Autrement dit, la population apprendra que M. Duffy a remboursé l'argent, mais ignorera que le sénateur a été immédiatement indemnisé. «Je veux parler au PM avant que le tout soit considéré comme final», écrit le chef de cabinet. Moins d'une heure plus tard, M. Wright fait savoir: «Nous avons le feu vert du PM.»

Question 1: Le 22 février, M. Harper a-t-il approuvé un arrangement en vertu duquel le Parti conservateur compenserait secrètement Mike Duffy pour les milliers de dollars qu'il aurait remboursés au Sénat?

Le 14 mai 2013, des journalistes apprennent que c'est finalement Nigel Wright lui-même qui a payé plus de 90 000 dollars au sénateur Duffy.

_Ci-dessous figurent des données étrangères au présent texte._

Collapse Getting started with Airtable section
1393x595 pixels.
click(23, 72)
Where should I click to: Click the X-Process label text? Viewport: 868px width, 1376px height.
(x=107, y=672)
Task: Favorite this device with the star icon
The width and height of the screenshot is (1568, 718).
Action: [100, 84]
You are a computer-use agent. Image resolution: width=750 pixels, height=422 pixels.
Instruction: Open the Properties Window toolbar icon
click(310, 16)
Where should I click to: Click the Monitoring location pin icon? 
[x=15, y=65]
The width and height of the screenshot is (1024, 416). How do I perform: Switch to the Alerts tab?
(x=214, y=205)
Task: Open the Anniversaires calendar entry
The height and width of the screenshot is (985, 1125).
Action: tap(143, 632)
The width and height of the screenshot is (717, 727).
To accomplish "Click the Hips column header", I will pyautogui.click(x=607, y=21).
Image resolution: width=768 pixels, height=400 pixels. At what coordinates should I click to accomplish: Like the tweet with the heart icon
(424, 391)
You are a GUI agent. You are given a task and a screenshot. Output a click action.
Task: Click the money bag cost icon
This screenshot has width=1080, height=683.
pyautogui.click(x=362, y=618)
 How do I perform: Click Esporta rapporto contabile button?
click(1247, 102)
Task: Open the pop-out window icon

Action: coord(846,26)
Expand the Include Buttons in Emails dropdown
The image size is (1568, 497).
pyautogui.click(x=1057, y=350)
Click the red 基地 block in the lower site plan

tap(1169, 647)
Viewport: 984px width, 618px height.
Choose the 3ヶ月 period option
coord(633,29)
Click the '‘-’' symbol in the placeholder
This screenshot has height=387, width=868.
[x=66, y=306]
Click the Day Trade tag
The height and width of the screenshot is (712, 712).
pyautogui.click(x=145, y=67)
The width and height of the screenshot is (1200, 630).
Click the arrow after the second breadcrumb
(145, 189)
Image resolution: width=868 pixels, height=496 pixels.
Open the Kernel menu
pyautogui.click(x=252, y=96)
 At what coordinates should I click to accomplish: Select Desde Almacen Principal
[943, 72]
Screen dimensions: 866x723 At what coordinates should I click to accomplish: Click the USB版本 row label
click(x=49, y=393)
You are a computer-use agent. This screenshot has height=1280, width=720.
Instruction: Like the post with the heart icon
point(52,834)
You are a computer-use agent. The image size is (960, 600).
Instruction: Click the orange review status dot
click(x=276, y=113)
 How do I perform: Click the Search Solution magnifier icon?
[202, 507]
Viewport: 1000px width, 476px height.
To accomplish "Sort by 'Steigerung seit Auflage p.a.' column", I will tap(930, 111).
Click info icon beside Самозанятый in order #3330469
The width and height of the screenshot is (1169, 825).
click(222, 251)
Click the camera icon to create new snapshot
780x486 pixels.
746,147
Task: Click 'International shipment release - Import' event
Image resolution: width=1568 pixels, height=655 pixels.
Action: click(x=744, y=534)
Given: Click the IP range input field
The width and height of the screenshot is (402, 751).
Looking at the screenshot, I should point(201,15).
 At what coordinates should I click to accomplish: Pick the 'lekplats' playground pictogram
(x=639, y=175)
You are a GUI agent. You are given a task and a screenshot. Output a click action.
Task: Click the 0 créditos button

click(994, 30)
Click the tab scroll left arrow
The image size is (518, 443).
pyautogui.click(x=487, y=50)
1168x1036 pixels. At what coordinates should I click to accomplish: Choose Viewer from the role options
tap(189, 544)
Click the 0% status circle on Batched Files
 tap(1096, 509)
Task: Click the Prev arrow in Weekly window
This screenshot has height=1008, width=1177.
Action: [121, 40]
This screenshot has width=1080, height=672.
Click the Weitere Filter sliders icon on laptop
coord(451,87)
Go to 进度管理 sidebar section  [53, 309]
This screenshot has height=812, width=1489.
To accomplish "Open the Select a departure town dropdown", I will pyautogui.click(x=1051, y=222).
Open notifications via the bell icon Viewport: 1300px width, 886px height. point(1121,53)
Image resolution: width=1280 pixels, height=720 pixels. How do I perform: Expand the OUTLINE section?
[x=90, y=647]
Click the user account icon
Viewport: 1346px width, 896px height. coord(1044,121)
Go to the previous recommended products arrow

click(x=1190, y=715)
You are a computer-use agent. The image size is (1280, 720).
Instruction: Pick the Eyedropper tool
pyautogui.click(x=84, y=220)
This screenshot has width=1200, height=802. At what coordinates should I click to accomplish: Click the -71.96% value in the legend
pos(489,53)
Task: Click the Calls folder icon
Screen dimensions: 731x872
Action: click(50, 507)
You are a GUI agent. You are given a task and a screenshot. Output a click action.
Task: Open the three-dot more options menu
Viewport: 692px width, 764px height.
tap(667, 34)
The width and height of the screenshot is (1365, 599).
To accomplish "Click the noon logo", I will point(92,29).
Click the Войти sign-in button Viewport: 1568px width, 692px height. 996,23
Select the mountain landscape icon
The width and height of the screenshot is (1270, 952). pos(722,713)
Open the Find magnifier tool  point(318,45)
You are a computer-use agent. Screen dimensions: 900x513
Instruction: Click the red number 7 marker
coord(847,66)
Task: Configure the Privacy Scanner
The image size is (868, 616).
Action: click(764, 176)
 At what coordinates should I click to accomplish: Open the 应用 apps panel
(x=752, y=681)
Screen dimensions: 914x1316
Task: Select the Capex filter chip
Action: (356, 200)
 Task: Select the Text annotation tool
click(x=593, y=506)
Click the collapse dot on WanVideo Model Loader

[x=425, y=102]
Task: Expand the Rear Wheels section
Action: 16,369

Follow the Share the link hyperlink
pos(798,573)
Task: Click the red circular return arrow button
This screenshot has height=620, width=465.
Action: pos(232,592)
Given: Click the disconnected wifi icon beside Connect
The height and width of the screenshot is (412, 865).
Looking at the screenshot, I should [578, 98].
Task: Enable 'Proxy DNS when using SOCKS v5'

Aux attachés de presse du premier ministre qui se demandent quoi dire aux reporters, M. Wright écrit: «Le PM sait, en termes généraux seulement, que j'ai personnellement aidé Duffy alors que j'essayais de le convaincre de rembourser ses dépenses.» Ce passage semble contredire les démentis apportés depuis par MM. Wright et Harper.

Question 2: Quels «termes généraux» connaissait le premier ministre de l'aide «personnelle» apportée à M. Duffy par son chef de cabinet?

Tant que M. Harper n'aura pas répondu clairement à ces deux questions, un doute subsistera.